Next contest is the Annual Portfolio Competition for COLOR magazine, deadline March 31, 2011.

Is it all shock and awe…

Posted in OUT THERE - MAINE PHOTOGRAPHER SPOTLIGHT on November 2, 2010 by voxphotographs

…or is it just a matter of being artistically curious? If you don’t pursue new methods of creating as an artist, does that make you “stuck” or “unadventurous”? Content?

Craig Stevens writes in the CMCA catalog for “Photographing Maine: Ten Years Later”: “The tendency in contemporary photography is to overwhelm the viewer with digital virtuosity and/or physical scale. This suite [his set of four photographs accepted into the exhibit] considers the photograph in its essential form, which is a combination of Light, Space and Time. A photograph does not need to be everything. It simply needs to be  itself.”

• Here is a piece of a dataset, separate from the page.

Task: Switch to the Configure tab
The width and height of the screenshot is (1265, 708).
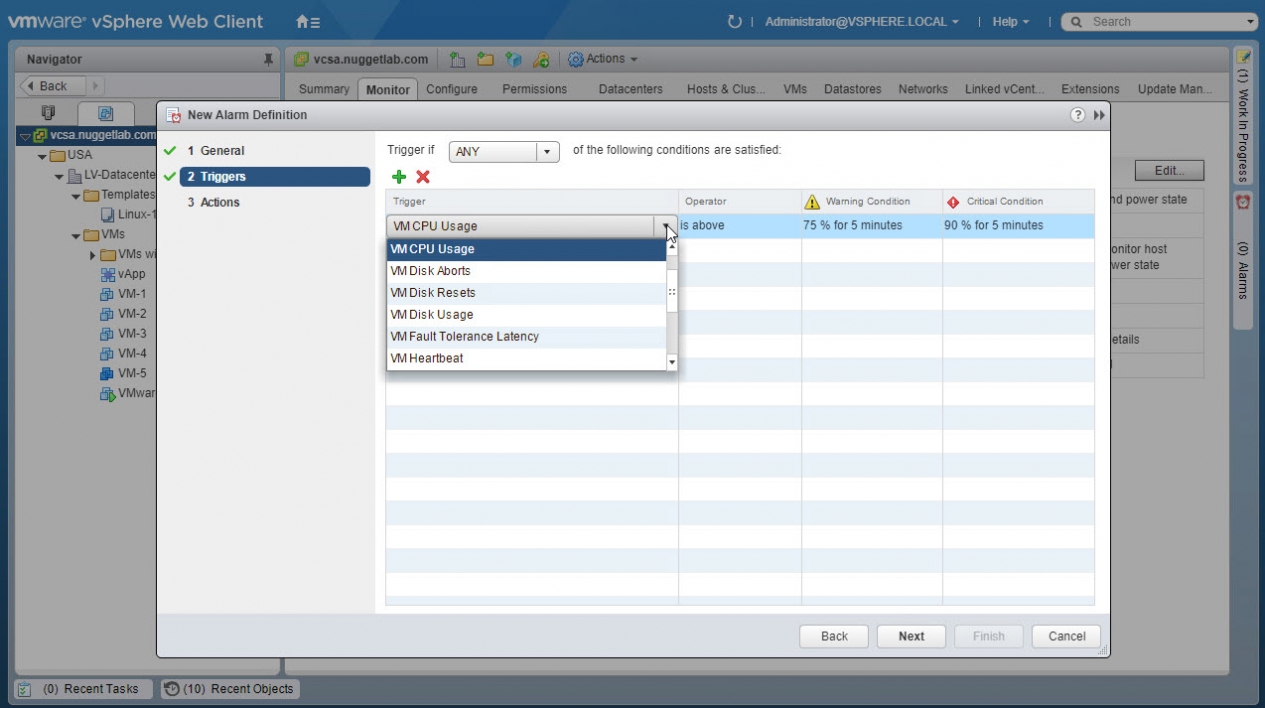Action: 451,89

78 Chestnut St. © Craig Stevens. All Rights Reserved.

Maine photographer Corey Desrochers (http://cdphotographics.wordpress.com and www.cdphotographics.com) read my “Shock of the New…” posting and sent me some terrific new abstract and “augmented” photographs – these are from his blog:

The first he calls an Autumn Abstraction:

Copyright Corey Desrochers. All Rights Reserved

These next two are the first photo and his rendering of it a day or two later. I know which one gets my vote:

and it’s re-creation:

If you scroll down to the bottom of the blog, you are rewarded with this beauty:

Off Season © Corey DesRochers. All Rights Reserved.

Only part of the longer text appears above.